Air pollution from Asia, India and Indonesia is transported into the global stratosphere by the summer monsoon season, a study using a Canadian satellite has found.
This map shows concentration of hydrogen cyanide (red is highest, blue is lowest) at an altitude of 16.5 kilometres, measured by the SCISAT-1 satellite during the summer from 2004 to 2009. Arrows show horizontal winds at this level and the circulation associated with the Asian monsoon.

The map shows concentration of hydrogen cyanide (red is highest, blue is lowest) at an altitude of 16.5 kilometres, measured by the SCISAT-1 satellite during the summer from 2004 to 2009. Arrows show horizontal winds at this level and the circulation associated with the Asian monsoon. (Science/AAAS)

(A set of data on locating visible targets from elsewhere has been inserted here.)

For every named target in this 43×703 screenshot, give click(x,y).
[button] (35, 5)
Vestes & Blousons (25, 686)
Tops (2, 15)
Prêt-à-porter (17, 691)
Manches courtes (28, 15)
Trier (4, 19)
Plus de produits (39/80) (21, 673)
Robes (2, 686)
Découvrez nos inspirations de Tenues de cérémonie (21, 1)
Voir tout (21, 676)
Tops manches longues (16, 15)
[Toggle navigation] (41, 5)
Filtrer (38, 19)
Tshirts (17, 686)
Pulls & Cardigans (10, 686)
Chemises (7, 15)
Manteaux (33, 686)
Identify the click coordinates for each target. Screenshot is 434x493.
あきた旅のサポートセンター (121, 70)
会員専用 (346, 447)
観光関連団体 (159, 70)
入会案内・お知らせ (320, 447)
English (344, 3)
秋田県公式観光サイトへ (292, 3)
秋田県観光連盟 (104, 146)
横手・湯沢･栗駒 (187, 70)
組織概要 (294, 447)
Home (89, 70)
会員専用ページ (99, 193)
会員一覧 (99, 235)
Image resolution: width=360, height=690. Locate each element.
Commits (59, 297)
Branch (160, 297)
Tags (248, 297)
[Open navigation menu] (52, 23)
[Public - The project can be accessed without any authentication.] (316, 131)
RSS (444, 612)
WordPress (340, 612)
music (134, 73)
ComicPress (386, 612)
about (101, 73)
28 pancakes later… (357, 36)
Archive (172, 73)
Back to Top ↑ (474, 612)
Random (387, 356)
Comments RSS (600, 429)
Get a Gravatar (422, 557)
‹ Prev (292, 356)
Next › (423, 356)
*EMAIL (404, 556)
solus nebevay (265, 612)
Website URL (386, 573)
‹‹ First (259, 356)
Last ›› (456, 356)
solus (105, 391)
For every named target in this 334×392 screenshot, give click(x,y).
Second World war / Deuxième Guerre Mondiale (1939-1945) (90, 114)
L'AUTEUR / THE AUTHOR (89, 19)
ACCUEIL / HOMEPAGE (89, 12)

Researchers tracked the movement of hydrogen cyanide in the atmosphere using satellites and found the monsoon is an effective way for pollution from Asia to circulate around the world.

Hydrogen cyanide is a pollutant produced in the burning of biofuels and biomass, such as trees and grass. It’s often used to track pollution from wildfires.

The chemical was chosen to determine the role of monsoons in spreading pollution because it remains in the atmosphere for up to four years, but breaks up in chemical reactions over the ocean.